众魔卫见之桃如此动怒,不敢怠慢,一个个风风火火地执行着之桃的圣命。
“这是咋了,难不成是天界要打过来了?”
“别瞎说,小心魔帝听到了揍你。”
“小桃。”毕方扶着肚子,慢慢悠悠地走了过来,之桃见状赶忙上前搀扶住了她。
“毕方你怎么自己过来了,这要让大叔父瞧见,又要埋怨我了。”
“我在屋里待得有些闷,正好趁你大叔父去给我做饭的功夫,偷溜出来透透气。”毕方咯咯地笑着,满脸都是藏不住的幸福。她指了指四周的魔卫,不解地问道,“这是发生什么事了吗?我听他们说你要把这整座魔宫封起来?”
“嗐,没什么事,就是应陌他最近老是神出鬼没地见不着人,我寻思着软的不行,就来硬的,看他这下还怎么偷溜出去。不过……就要委屈你们也得在这魔宫里困上一阵了。”
毕方闻言一愣,随即掩嘴笑了起来:“不打紧,我支持你。这应陌我看就是个榆木脑袋,旁人不推上一把,永远都不知道往前一步。”
“就是就是。”之桃连连点头称是,“你说我接下来该怎么办。”
“嗯……先观察两天,看看他是何反应再说。”
“就这么办。”
-
接下来的几日,应陌一直都没什么异常,甚至对这突如其来的结界都不曾表示任何疑问。每日除了与暮成下棋,就是抄经打坐,着实平静的有些过了头。
这日,之桃与毕方坐在院中的石阶上,一脸不爽地望着不远处与暮成专心下棋的应陌。二人有一搭没一搭地聊着,猛然说起自己曾被应陌嫌弃不够端庄优雅,还说要让她向毕方请教请教何为恬静贤淑。毕方沉思半晌,却怎么也想不出应该怎么做才算端庄优雅,纠结良久,这才没底气地伸出手,弱弱地拈了个花指:“这样……算吗……”

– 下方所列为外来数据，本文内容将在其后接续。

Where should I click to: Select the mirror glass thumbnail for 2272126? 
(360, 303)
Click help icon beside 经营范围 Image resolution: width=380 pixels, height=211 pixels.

之桃略显嫌弃地盯着毕方翘起的小指,皱着眉头摇了摇头。
毕方垂头丧气地放下了手,猛然间灵光一闪,兴奋地说道:“你要不要试试在每句话后面都加上个语气词,比如……‘我要吃饭了哦’,‘我好喜欢吃肉啊’之类的。哦对了!还可以试试用叠词,比如……‘这朵花花好好看啊’,‘今天感觉自己又胖胖了呢’之类的,怎么样?”
“呃……”之桃瘪着嘴,满脸都写着拒绝。
她之前又不是没用过这招,得到的反馈通通都是“以后不准再用这么恶心的声音跟本君说话”。如此,倒还真是让她们束手无策了起来。
啧,不然……就试试拈花指?
心动不如行动。一番部署之后,之桃端起一壶热茶,扭着屁股,缓走到了正在下棋的应陌二人身边。
“二位公子请。”
之桃故作镇定地微微笑着,将茶杯放到二人面前,又艰难地保持着翘起小指的姿势给二人笨拙地斟了杯茶。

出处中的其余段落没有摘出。